Research by the University of Hertfordshire for industry body British Music Rights confirms what we suspected and paints a dire picture for those still trying to make money out of music…
While the 773 14- to 24-year-olds surveyed love music more than previous generations, this attachment does not correlate with spending, the Music Experience And Behaviour in Young People study found. Indeed, of an average 1,700 tracks stored by the 90 percent in the age range who own MP3 players, 842 (almost half) have not been paid for. “Young people 14-17 have not paid for the majority of music in their collection.” It’s a culture of taking…
— 95 percent of people copy music in some fashion, with 58 percent copying from a friend’s hard drive for example.

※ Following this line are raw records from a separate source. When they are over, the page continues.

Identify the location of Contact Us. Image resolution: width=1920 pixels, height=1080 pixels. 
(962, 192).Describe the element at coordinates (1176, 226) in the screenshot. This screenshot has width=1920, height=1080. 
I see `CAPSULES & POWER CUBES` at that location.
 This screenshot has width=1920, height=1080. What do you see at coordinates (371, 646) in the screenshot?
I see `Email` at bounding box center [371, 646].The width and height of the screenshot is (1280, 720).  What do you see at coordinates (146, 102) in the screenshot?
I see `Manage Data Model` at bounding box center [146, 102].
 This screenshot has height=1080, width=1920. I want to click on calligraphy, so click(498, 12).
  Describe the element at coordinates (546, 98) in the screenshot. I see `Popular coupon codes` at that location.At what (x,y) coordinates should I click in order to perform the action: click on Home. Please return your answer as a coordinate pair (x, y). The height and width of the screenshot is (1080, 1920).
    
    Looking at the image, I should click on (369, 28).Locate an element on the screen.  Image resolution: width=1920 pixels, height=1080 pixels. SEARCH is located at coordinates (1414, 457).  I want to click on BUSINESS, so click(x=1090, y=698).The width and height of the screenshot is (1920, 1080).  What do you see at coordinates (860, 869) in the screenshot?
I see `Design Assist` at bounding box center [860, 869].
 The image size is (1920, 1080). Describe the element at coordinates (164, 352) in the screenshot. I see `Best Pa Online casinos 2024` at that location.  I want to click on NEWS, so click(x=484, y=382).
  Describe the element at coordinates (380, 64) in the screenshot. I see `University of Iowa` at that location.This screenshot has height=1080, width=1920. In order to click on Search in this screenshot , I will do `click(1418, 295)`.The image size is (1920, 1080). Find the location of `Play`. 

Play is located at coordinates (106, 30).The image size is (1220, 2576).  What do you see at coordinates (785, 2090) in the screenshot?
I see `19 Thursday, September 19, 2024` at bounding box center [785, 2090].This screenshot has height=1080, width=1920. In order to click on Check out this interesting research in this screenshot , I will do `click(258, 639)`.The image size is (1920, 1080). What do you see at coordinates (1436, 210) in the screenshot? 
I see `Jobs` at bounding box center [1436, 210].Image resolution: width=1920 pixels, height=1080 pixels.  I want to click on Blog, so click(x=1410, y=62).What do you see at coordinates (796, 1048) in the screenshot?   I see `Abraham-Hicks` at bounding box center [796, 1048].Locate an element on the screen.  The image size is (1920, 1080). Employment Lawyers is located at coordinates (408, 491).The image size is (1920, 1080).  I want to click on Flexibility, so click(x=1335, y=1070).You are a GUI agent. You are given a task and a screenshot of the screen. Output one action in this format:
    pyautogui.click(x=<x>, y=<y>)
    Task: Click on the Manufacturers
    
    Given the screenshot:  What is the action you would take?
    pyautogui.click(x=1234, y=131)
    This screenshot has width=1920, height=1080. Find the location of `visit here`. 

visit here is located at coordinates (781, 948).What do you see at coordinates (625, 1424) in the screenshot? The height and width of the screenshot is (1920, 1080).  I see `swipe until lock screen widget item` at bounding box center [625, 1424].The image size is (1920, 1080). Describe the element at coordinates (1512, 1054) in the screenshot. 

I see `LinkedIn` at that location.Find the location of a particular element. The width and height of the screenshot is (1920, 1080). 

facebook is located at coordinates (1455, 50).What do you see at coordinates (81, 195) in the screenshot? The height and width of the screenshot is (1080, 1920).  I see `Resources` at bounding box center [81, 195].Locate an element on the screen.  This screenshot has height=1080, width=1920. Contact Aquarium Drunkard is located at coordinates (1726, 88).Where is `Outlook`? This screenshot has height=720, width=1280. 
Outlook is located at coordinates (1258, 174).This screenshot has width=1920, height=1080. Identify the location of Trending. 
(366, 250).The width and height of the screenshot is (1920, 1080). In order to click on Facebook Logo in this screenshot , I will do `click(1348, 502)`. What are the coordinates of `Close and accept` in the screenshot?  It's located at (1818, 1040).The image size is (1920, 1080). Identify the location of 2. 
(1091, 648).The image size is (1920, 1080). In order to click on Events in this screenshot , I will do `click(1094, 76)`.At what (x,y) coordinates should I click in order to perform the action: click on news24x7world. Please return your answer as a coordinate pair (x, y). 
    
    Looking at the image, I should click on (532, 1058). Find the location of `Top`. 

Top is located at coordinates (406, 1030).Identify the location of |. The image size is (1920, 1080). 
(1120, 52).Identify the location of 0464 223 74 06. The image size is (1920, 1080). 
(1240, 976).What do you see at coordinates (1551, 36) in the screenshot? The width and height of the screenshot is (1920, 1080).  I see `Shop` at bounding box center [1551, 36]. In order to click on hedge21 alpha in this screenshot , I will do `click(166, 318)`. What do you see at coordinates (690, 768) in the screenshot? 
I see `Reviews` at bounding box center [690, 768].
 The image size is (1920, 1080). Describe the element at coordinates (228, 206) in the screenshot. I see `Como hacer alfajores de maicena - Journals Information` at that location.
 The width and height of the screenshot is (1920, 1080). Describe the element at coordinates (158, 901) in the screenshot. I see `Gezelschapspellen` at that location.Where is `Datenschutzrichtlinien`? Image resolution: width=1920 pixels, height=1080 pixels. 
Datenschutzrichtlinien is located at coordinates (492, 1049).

— 63 percent download music from P2P networks and 42 percent have allowed others to take their own tracks via the same method, with most thinking they are doing a good deed.
— People download an average 53 illegal tracks per month via P2P, though some respondents said they bagged up to 5,000 tracks per month.
— Even so, 80 percent of P2P users say they would pay for a legal P2P offering – hard to believe, given current use of non-legal options and because 75 percent of respondents’ gave “because it’s free” as their motivation for illegal use.
More findings after the jump…
— Taping from radio has now become the least common form of ripping.
— 18-24s copy friends’ CDs an average 5.05 times a month.
— Music still gets the second-largest spend from survey respondents’ entertainment budget, just behind eating out.
— But the majority of music spend is now on live gigs (59.65 percent against 40.35 percent on recordings). Digital accounts for a quarter of the recorded music spend, though CDs till command twice as much.
— In response to a leading question, 51.4 percent said they supported introducing a levy on hardware makers whose gadgets allow music copying; 56.1 percent supported a similar levy on music sharing services.